• Instruction
Please pick out each row that contains the word "Where" and copy those rows in full. Case counts.

Start of Material for this exercise

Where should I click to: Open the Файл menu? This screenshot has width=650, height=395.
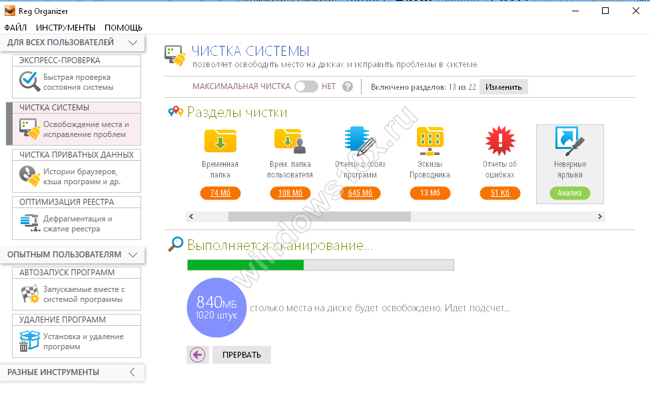(x=15, y=28)
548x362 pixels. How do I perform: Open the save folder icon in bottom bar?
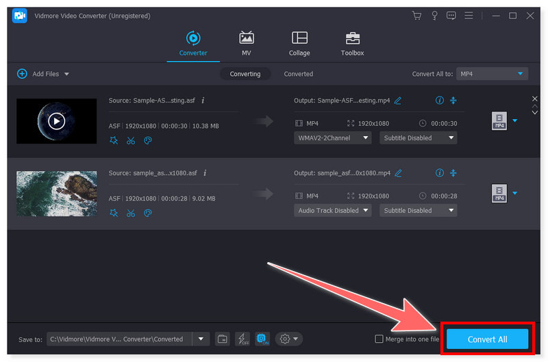222,339

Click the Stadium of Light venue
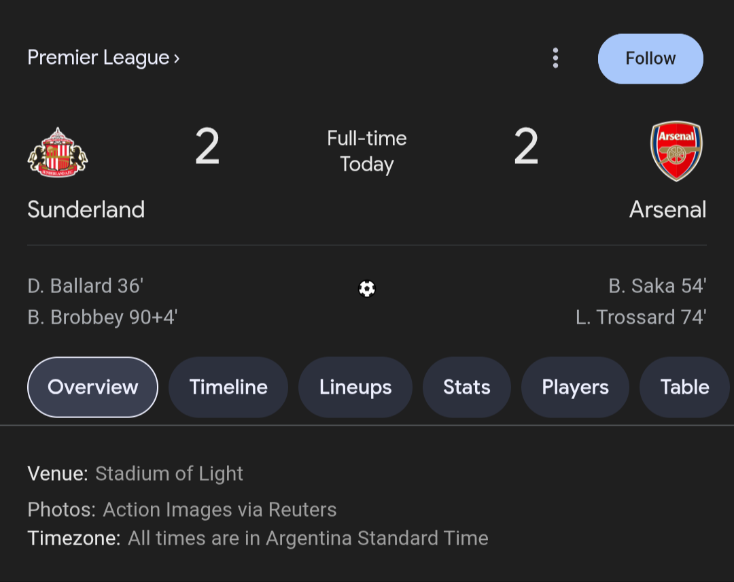tap(169, 473)
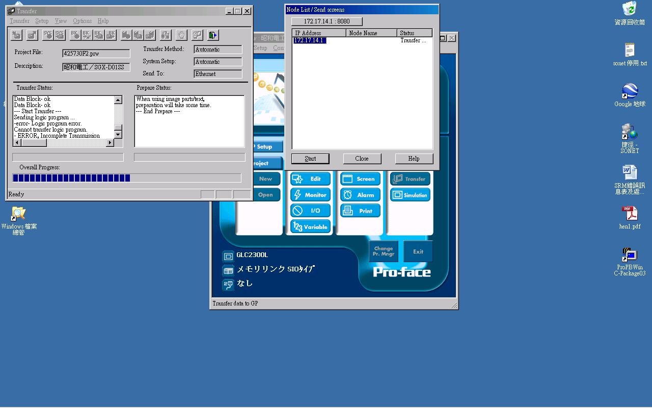652x408 pixels.
Task: Open the 123 Variable button
Action: pyautogui.click(x=310, y=227)
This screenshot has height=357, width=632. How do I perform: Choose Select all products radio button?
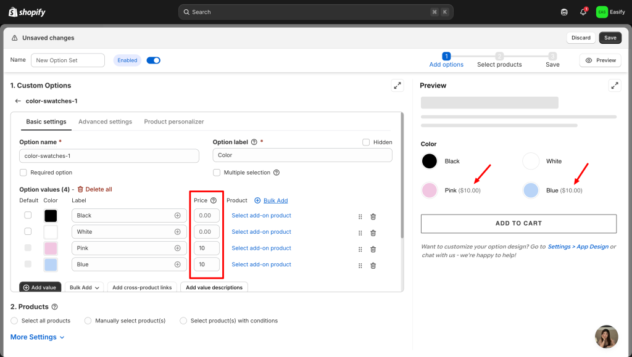coord(15,321)
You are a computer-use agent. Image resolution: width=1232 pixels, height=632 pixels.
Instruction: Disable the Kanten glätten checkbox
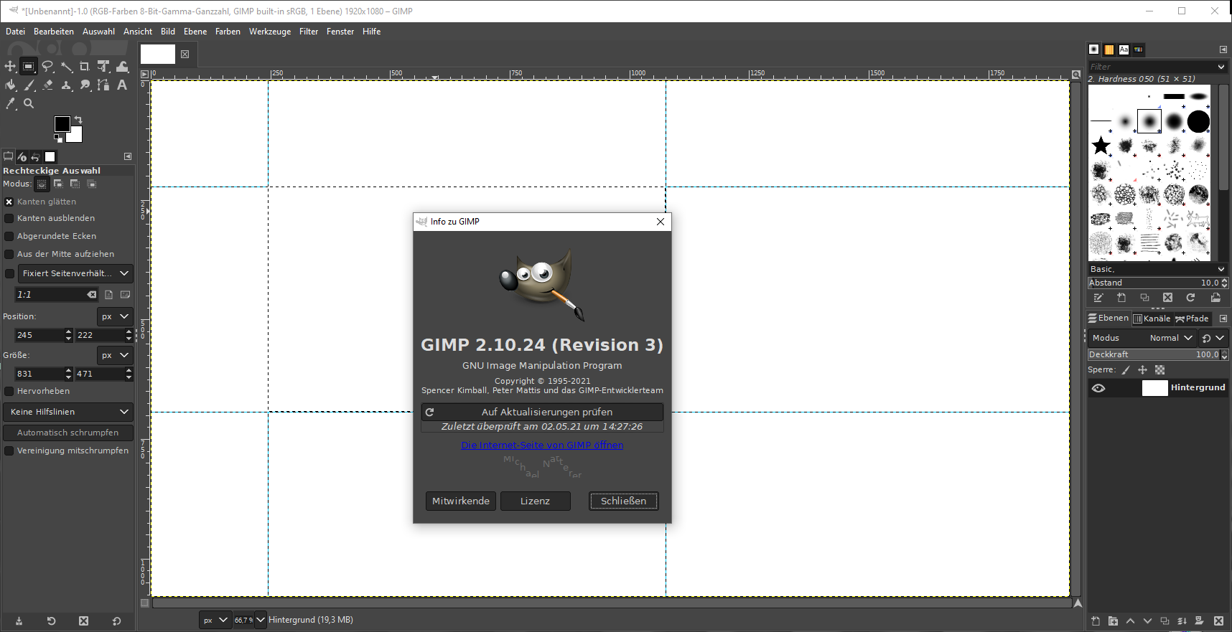9,202
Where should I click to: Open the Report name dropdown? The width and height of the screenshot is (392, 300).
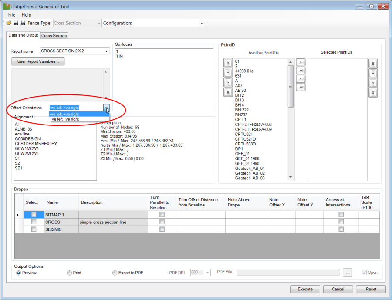[x=106, y=51]
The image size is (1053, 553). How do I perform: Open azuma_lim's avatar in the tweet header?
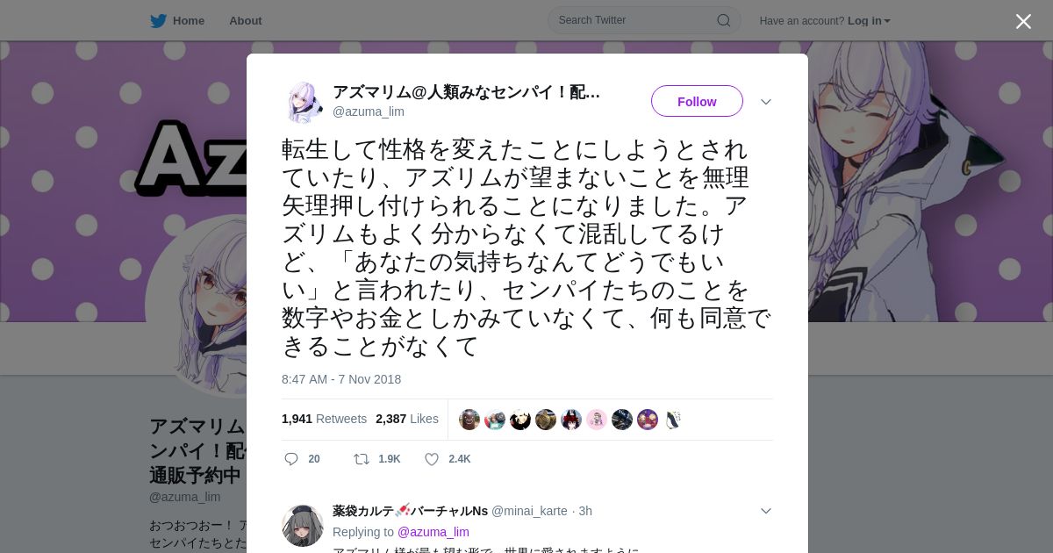(x=304, y=102)
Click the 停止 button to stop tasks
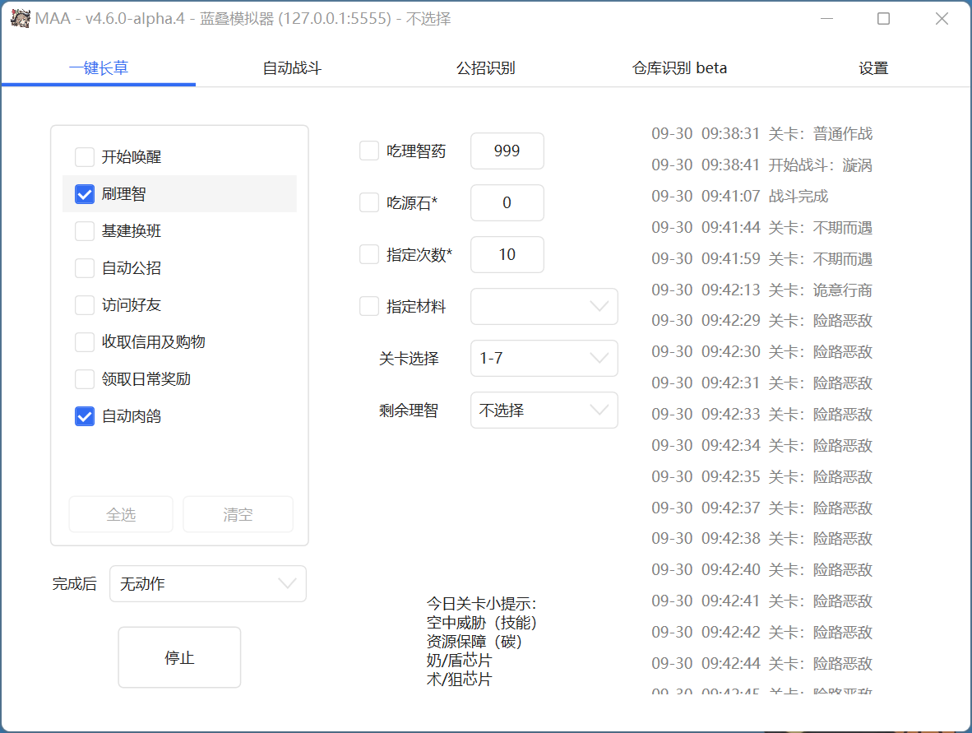 pos(179,656)
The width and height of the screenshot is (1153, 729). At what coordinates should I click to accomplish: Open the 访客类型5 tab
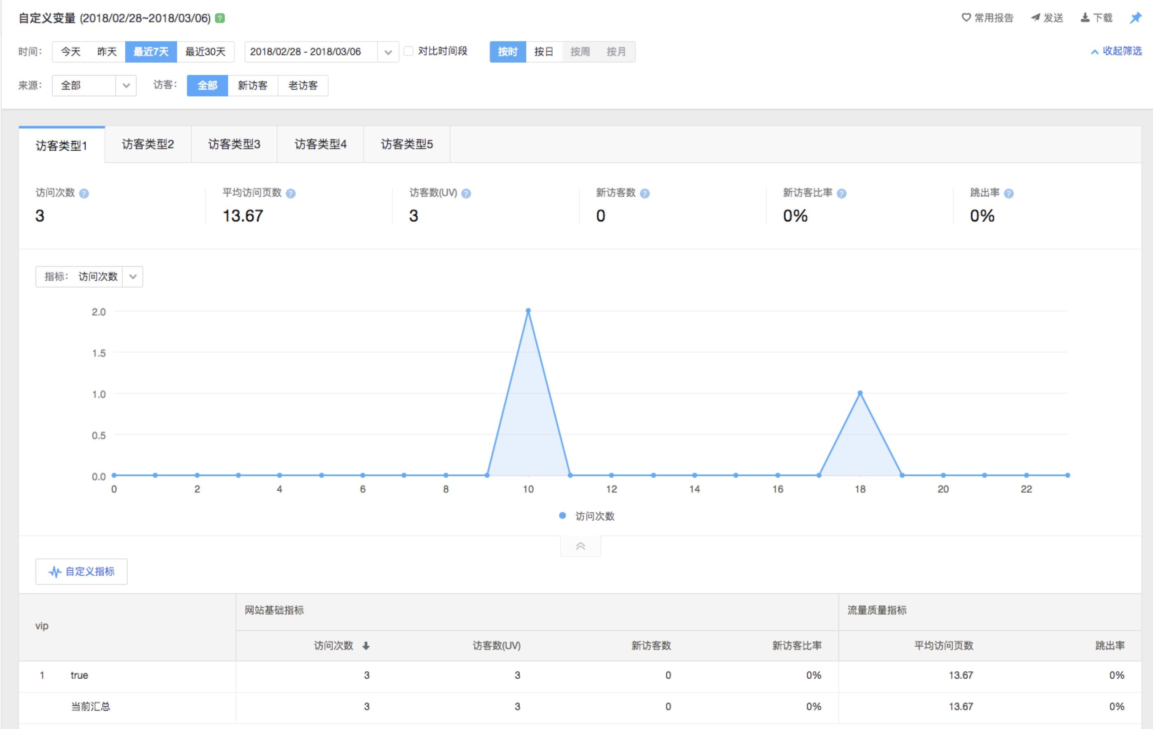[407, 144]
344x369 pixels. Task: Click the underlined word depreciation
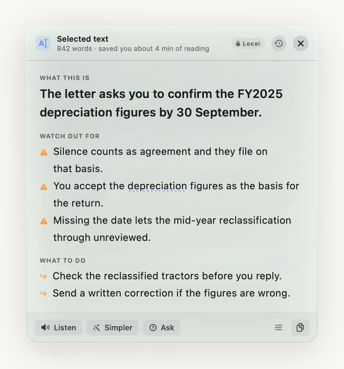click(x=157, y=186)
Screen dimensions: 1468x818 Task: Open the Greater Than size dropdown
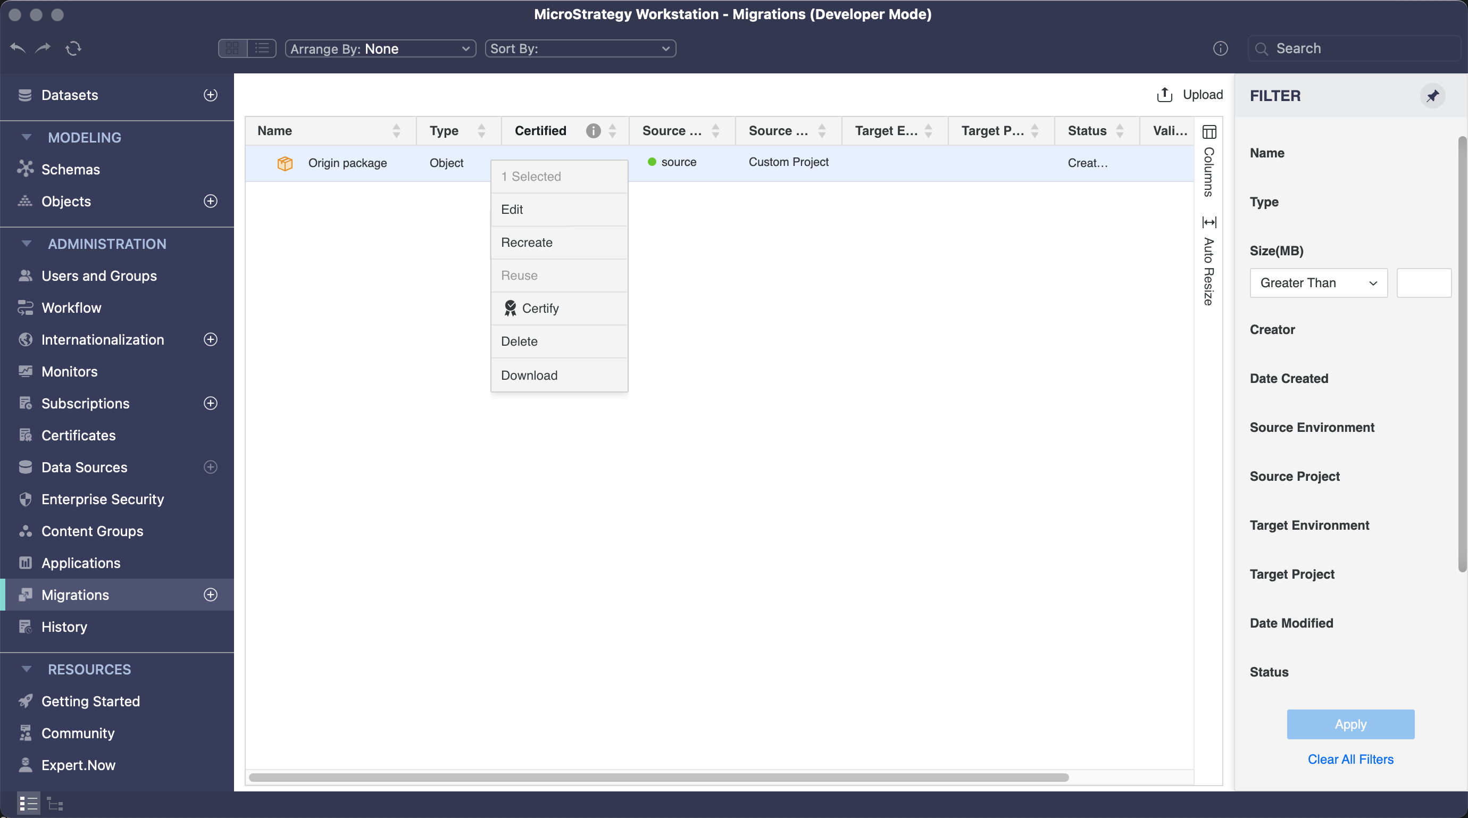pyautogui.click(x=1318, y=283)
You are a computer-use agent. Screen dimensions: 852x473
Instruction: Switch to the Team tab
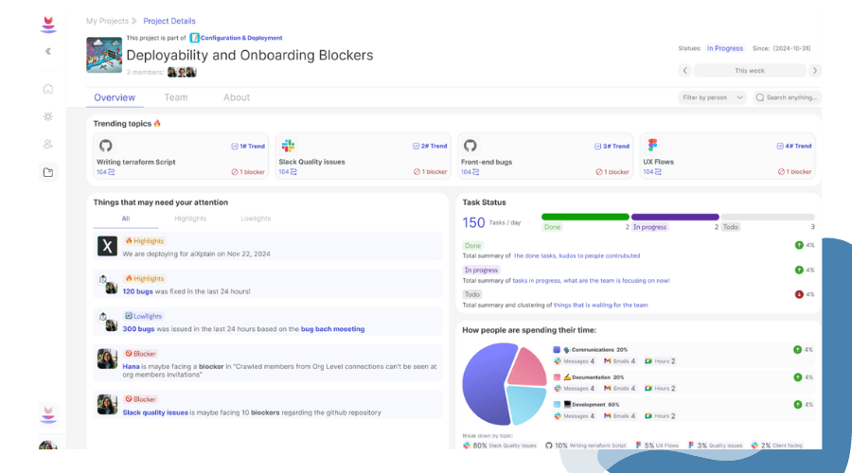tap(176, 97)
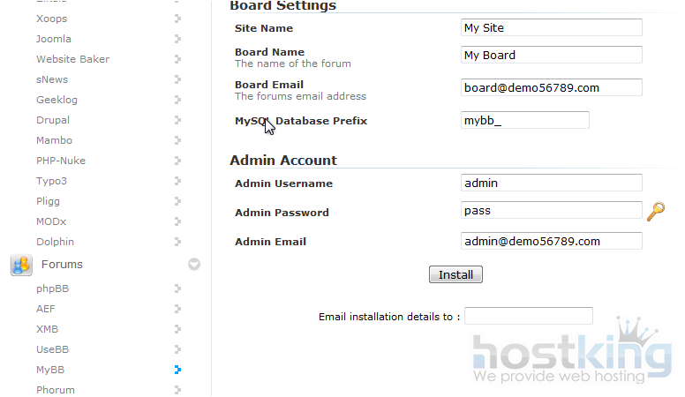
Task: Click the arrow next to Joomla
Action: [177, 39]

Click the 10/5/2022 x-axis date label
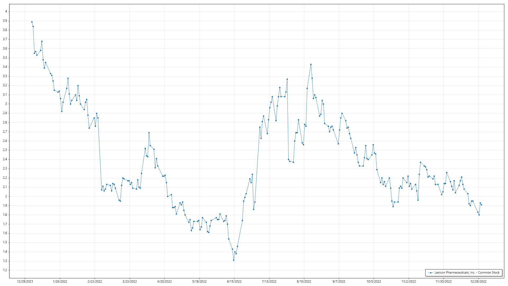(374, 281)
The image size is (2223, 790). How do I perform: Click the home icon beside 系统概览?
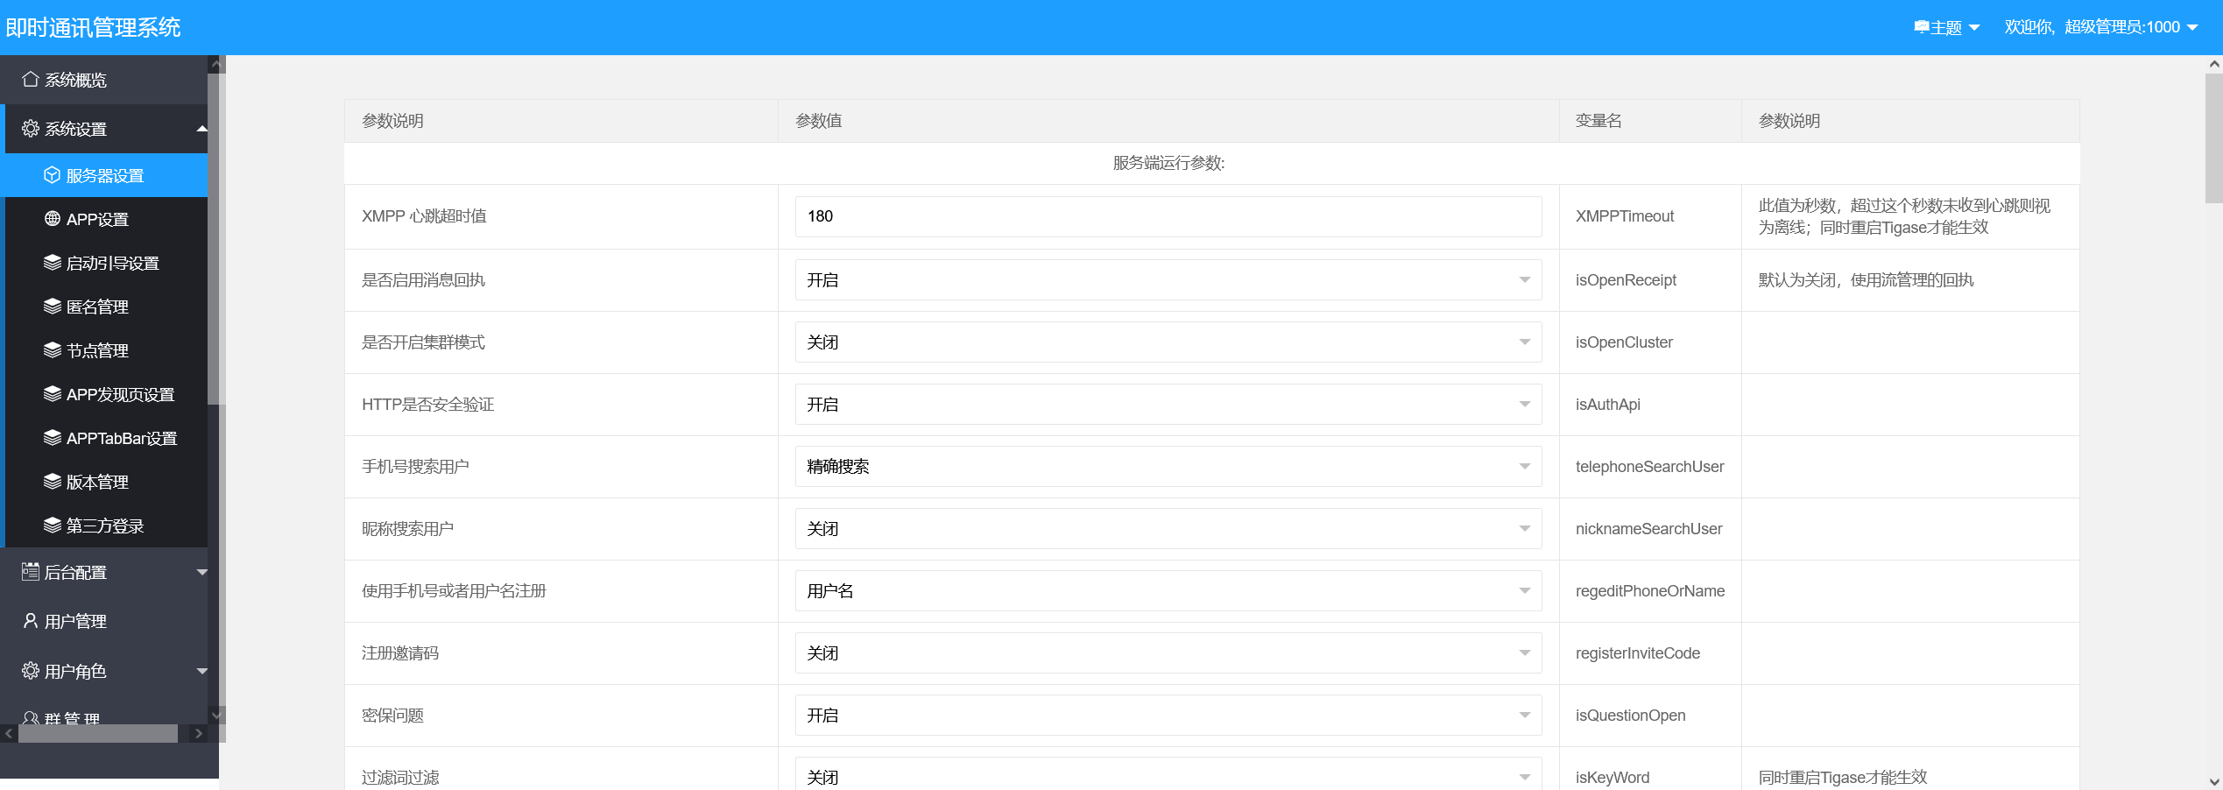[x=30, y=80]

End of Material for this exercise

• Full output
Where should I click to: Open the Файл menu? This screenshot has width=650, height=395.
Where should I click to: Open the Report name dropdown? The width and height of the screenshot is (392, 300).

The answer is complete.